> **WHAT THE EXERCISE ASKS**:
Although the data below holds other lines too, output only those from the line with "Where should I" up to and including the line with "You are a computer-use", exactly as they appear.

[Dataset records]
+--
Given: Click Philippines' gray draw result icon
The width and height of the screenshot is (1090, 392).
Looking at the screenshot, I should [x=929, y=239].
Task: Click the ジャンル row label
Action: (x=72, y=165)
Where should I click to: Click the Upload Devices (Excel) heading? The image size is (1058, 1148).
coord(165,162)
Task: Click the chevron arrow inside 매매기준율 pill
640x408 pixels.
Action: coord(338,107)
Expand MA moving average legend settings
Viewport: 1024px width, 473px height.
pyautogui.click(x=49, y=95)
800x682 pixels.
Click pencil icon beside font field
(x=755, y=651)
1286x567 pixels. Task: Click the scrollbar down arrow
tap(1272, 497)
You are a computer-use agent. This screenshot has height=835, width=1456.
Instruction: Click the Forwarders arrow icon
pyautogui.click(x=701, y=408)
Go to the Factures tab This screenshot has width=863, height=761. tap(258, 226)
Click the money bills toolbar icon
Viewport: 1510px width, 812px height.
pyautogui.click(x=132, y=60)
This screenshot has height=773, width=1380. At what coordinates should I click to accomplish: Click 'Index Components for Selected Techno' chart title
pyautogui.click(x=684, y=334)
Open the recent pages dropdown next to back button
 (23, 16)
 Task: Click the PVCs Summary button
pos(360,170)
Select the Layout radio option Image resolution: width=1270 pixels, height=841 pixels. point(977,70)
+--
> **TASK RESULT**:
Where should I click to: Click the Upload Devices (Excel) heading? The image size is (1058, 1148).
coord(165,162)
Task: Click the chevron arrow inside 매매기준율 pill
640x408 pixels.
Action: coord(338,107)
Expand MA moving average legend settings
Viewport: 1024px width, 473px height.
pyautogui.click(x=49, y=95)
800x682 pixels.
Click pencil icon beside font field
(x=755, y=651)
1286x567 pixels. Task: Click the scrollbar down arrow
tap(1272, 497)
You are a computer-use agent. This screenshot has height=835, width=1456.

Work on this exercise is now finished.